** Data extract **

****************

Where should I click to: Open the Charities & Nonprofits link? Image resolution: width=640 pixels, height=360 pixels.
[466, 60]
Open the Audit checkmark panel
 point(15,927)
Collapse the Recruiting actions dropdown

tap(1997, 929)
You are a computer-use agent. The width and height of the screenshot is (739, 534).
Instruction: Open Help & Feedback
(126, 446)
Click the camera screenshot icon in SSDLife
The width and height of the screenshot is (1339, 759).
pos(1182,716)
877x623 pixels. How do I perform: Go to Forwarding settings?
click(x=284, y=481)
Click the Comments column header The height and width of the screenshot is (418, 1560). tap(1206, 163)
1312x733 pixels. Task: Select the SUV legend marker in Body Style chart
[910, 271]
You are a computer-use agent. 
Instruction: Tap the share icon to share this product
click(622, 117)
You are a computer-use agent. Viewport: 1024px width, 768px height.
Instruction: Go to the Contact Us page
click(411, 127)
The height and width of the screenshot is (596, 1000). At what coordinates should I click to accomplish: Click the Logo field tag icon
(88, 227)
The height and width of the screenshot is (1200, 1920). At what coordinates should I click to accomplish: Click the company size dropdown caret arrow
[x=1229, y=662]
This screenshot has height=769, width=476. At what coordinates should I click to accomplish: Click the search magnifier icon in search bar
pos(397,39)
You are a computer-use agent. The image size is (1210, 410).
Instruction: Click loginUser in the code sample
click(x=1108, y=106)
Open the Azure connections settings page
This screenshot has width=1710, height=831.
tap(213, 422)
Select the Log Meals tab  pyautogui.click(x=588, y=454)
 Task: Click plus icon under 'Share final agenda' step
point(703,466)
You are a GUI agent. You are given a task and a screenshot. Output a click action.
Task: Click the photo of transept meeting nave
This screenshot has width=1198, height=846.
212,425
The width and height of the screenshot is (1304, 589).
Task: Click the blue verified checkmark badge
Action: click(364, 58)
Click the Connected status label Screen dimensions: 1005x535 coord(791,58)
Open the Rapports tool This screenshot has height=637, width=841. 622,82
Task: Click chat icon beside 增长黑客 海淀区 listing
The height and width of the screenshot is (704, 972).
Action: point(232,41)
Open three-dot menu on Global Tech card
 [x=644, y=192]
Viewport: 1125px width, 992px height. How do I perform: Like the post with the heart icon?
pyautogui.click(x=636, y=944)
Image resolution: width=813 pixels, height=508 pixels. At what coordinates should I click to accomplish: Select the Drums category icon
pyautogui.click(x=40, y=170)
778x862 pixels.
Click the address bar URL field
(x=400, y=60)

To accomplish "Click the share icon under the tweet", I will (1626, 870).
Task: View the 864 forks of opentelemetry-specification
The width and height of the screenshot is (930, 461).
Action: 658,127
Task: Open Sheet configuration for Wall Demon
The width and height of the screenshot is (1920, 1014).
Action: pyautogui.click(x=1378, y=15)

****************

** Short problem **
Copy out all the rows above again, substituting "desktop assistant" for every occurrence of "computer-use agent" and changing nothing else.

** Task solution **
Where should I click to: Open the Charities & Nonprofits link? Image resolution: width=640 pixels, height=360 pixels.
[466, 60]
Open the Audit checkmark panel
 point(15,927)
Collapse the Recruiting actions dropdown

tap(1997, 929)
You are a desktop assistant. The width and height of the screenshot is (739, 534).
Instruction: Open Help & Feedback
(126, 446)
Click the camera screenshot icon in SSDLife
The width and height of the screenshot is (1339, 759).
pos(1182,716)
877x623 pixels. How do I perform: Go to Forwarding settings?
click(x=284, y=481)
Click the Comments column header The height and width of the screenshot is (418, 1560). tap(1206, 163)
1312x733 pixels. Task: Select the SUV legend marker in Body Style chart
[910, 271]
You are a desktop assistant. 
Instruction: Tap the share icon to share this product
click(622, 117)
You are a desktop assistant. Viewport: 1024px width, 768px height.
Instruction: Go to the Contact Us page
click(411, 127)
The height and width of the screenshot is (596, 1000). At what coordinates should I click to accomplish: Click the Logo field tag icon
(88, 227)
The height and width of the screenshot is (1200, 1920). At what coordinates should I click to accomplish: Click the company size dropdown caret arrow
[x=1229, y=662]
This screenshot has height=769, width=476. At what coordinates should I click to accomplish: Click the search magnifier icon in search bar
pos(397,39)
You are a desktop assistant. The image size is (1210, 410).
Instruction: Click loginUser in the code sample
click(x=1108, y=106)
Open the Azure connections settings page
This screenshot has width=1710, height=831.
tap(213, 422)
Select the Log Meals tab  pyautogui.click(x=588, y=454)
 Task: Click plus icon under 'Share final agenda' step
point(703,466)
You are a GUI agent. You are given a task and a screenshot. Output a click action.
Task: Click the photo of transept meeting nave
This screenshot has width=1198, height=846.
212,425
The width and height of the screenshot is (1304, 589).
Task: Click the blue verified checkmark badge
Action: click(364, 58)
Click the Connected status label Screen dimensions: 1005x535 coord(791,58)
Open the Rapports tool This screenshot has height=637, width=841. 622,82
Task: Click chat icon beside 增长黑客 海淀区 listing
The height and width of the screenshot is (704, 972).
Action: point(232,41)
Open three-dot menu on Global Tech card
 [x=644, y=192]
Viewport: 1125px width, 992px height. How do I perform: Like the post with the heart icon?
pyautogui.click(x=636, y=944)
Image resolution: width=813 pixels, height=508 pixels. At what coordinates should I click to accomplish: Select the Drums category icon
pyautogui.click(x=40, y=170)
778x862 pixels.
Click the address bar URL field
(x=400, y=60)

To accomplish "Click the share icon under the tweet", I will (1626, 870).
Task: View the 864 forks of opentelemetry-specification
The width and height of the screenshot is (930, 461).
Action: 658,127
Task: Open Sheet configuration for Wall Demon
The width and height of the screenshot is (1920, 1014).
Action: pyautogui.click(x=1378, y=15)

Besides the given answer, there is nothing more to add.